◆ **DATA PROVIDED**
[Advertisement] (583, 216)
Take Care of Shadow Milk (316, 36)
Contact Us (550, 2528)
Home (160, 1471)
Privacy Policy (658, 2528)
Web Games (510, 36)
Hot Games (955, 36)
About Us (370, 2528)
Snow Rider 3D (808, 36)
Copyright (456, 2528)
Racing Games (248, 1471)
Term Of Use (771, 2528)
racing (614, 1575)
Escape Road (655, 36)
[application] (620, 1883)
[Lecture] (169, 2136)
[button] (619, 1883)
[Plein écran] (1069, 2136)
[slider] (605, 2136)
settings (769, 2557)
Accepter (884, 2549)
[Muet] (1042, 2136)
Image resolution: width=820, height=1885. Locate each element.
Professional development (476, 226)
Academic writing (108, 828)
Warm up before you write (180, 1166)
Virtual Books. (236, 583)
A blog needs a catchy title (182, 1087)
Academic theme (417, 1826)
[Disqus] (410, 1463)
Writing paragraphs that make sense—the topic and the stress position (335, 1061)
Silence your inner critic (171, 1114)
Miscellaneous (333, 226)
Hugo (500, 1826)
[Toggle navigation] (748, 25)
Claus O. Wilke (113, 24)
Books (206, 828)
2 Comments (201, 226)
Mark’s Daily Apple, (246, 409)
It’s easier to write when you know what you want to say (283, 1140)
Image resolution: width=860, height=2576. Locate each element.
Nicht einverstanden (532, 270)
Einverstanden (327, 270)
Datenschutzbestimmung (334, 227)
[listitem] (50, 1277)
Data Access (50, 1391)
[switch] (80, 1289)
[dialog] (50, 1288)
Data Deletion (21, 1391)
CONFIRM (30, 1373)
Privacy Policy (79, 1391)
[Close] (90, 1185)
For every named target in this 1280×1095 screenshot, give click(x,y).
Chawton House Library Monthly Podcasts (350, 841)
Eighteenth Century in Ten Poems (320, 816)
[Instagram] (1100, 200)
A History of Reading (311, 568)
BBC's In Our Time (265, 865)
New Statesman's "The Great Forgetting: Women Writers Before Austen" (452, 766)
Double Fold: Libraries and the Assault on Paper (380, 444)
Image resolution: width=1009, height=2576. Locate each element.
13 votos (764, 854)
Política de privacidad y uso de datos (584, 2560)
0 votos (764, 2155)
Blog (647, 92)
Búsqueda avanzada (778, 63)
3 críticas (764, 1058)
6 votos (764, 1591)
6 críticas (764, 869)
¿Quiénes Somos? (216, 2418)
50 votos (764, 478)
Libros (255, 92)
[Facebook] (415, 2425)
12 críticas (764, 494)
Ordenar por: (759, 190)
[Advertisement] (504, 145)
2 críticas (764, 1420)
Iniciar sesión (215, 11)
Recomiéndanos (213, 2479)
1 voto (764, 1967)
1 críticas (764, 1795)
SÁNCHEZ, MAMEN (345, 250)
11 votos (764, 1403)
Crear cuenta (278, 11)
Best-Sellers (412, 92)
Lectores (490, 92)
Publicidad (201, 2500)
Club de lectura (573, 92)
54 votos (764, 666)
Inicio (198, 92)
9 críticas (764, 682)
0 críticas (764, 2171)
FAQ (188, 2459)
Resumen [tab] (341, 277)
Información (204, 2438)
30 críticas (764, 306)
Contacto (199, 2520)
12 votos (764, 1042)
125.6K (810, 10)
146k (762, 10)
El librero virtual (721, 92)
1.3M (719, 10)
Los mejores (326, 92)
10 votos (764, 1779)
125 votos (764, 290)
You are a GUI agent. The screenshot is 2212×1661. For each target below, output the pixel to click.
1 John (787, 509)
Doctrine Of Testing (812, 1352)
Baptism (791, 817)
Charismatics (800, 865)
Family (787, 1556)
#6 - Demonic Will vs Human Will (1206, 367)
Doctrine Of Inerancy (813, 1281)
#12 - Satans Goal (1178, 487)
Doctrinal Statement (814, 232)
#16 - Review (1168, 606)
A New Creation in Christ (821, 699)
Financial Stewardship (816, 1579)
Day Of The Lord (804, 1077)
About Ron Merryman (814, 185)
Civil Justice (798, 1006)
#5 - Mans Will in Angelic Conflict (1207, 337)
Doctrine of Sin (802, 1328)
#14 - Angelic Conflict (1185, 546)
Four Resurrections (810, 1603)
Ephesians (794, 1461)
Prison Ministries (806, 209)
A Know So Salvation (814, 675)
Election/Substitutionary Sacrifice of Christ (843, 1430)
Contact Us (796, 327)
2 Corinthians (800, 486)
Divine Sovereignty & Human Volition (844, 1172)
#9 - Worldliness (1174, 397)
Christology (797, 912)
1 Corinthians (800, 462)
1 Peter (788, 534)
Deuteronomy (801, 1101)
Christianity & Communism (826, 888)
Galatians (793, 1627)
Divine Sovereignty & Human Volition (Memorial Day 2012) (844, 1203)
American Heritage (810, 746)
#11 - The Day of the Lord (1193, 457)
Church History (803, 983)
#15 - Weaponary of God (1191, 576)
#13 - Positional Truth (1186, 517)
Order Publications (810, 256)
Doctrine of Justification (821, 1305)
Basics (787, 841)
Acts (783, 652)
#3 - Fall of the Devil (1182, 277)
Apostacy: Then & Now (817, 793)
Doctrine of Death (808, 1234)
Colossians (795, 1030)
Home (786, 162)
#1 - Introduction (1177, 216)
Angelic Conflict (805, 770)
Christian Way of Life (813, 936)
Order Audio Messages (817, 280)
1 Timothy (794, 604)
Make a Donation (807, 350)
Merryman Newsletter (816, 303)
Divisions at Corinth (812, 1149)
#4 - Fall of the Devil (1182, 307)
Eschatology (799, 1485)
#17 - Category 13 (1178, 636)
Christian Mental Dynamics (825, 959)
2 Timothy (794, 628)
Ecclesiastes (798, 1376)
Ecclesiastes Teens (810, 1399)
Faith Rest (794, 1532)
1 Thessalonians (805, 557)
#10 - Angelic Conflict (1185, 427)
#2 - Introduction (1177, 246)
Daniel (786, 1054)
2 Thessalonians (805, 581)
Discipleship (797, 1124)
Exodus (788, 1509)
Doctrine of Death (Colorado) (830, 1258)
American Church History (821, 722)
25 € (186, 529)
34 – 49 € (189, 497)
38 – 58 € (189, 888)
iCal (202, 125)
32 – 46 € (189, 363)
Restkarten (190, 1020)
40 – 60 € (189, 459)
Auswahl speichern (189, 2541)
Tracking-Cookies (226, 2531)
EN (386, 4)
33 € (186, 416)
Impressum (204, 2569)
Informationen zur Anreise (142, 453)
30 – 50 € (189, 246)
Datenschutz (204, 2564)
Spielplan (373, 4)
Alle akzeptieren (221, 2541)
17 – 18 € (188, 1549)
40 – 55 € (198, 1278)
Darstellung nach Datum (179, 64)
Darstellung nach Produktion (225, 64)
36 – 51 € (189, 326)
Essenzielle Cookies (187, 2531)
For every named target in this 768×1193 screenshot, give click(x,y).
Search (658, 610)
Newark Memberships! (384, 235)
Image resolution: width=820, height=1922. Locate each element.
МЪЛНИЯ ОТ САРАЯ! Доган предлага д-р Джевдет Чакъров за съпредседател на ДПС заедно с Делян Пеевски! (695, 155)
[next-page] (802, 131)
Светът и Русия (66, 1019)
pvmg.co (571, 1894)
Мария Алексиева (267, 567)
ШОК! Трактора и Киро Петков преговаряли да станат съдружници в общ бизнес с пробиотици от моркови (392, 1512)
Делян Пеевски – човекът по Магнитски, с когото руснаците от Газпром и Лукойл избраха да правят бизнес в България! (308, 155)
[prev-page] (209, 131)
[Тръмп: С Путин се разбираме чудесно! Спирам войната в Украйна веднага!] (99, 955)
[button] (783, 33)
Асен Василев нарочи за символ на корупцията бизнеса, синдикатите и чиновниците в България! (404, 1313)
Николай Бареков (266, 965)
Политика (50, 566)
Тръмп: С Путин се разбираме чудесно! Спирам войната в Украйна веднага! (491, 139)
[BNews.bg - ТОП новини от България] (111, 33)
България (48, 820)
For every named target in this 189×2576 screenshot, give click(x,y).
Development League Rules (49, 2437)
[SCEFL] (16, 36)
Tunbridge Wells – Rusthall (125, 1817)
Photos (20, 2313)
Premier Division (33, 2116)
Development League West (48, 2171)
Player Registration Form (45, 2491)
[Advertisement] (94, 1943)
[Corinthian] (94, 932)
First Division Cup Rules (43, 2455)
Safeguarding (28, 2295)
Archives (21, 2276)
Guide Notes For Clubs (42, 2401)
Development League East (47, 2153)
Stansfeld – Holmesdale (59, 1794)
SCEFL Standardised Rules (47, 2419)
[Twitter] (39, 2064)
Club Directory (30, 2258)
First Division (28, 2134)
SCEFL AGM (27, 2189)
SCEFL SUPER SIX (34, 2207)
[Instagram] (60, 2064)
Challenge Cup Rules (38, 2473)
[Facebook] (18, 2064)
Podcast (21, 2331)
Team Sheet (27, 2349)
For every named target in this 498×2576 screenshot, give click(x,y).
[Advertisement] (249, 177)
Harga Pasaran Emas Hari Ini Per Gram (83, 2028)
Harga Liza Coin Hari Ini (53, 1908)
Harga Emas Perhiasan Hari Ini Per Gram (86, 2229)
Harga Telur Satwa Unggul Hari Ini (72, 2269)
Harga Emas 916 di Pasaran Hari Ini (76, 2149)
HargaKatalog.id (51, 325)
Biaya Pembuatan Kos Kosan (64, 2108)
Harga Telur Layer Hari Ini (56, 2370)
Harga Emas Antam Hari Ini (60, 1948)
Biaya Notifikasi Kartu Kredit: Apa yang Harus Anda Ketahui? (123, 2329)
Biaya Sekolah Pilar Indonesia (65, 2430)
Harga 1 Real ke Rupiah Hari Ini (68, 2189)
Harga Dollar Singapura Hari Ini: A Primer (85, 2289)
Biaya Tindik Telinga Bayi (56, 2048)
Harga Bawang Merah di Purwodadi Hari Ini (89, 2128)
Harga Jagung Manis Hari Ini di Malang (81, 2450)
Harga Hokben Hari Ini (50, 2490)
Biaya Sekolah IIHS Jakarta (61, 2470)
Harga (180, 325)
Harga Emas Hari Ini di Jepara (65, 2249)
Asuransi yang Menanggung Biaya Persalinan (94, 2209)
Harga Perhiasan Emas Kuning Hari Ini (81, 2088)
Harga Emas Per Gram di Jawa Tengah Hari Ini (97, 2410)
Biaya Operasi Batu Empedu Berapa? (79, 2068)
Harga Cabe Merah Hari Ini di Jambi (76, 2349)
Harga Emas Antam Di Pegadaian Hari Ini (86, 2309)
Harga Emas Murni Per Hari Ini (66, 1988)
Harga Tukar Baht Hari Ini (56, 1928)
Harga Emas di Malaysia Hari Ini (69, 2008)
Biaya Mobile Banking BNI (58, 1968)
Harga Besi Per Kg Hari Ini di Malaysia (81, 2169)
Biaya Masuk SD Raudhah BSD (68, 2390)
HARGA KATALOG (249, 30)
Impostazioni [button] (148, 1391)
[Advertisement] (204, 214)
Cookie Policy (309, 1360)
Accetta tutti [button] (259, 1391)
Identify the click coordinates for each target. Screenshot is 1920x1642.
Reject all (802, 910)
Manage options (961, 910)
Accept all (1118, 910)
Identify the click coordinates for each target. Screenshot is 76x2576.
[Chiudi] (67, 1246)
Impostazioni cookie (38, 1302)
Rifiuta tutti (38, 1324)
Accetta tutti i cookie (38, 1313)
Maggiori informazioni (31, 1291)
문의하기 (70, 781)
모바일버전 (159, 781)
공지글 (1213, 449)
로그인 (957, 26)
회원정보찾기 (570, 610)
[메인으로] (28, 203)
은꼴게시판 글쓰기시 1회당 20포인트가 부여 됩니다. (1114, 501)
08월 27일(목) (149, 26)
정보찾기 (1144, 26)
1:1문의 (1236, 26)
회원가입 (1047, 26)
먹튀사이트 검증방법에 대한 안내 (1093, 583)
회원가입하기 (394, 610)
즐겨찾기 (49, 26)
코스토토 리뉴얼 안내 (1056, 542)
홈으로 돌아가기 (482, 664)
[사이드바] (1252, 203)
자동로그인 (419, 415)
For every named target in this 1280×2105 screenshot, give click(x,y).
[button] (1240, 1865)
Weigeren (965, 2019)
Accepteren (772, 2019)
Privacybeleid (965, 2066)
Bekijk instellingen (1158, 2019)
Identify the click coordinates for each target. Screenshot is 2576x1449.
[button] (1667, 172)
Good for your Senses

◆ **REQUIREMENT**
Write the lines out exactly, from the one with "HARGA KATALOG (249, 30)" down to the last line of the listing, and leave out all others.

◆ **ANSWER SPACE**
HARGA KATALOG (249, 30)
Impostazioni [button] (148, 1391)
[Advertisement] (204, 214)
Cookie Policy (309, 1360)
Accetta tutti [button] (259, 1391)
Identify the click coordinates for each target. Screenshot is 1920x1642.
Reject all (802, 910)
Manage options (961, 910)
Accept all (1118, 910)
Identify the click coordinates for each target. Screenshot is 76x2576.
[Chiudi] (67, 1246)
Impostazioni cookie (38, 1302)
Rifiuta tutti (38, 1324)
Accetta tutti i cookie (38, 1313)
Maggiori informazioni (31, 1291)
문의하기 (70, 781)
모바일버전 (159, 781)
공지글 (1213, 449)
로그인 (957, 26)
회원정보찾기 (570, 610)
[메인으로] (28, 203)
은꼴게시판 글쓰기시 1회당 20포인트가 부여 됩니다. (1114, 501)
08월 27일(목) (149, 26)
정보찾기 (1144, 26)
1:1문의 (1236, 26)
회원가입 (1047, 26)
먹튀사이트 검증방법에 대한 안내 (1093, 583)
회원가입하기 (394, 610)
즐겨찾기 (49, 26)
코스토토 리뉴얼 안내 (1056, 542)
홈으로 돌아가기 (482, 664)
[사이드바] (1252, 203)
자동로그인 (419, 415)
For every named target in this 1280×2105 screenshot, give click(x,y).
[button] (1240, 1865)
Weigeren (965, 2019)
Accepteren (772, 2019)
Privacybeleid (965, 2066)
Bekijk instellingen (1158, 2019)
Identify the click coordinates for each target. Screenshot is 2576x1449.
[button] (1667, 172)
Good for your Senses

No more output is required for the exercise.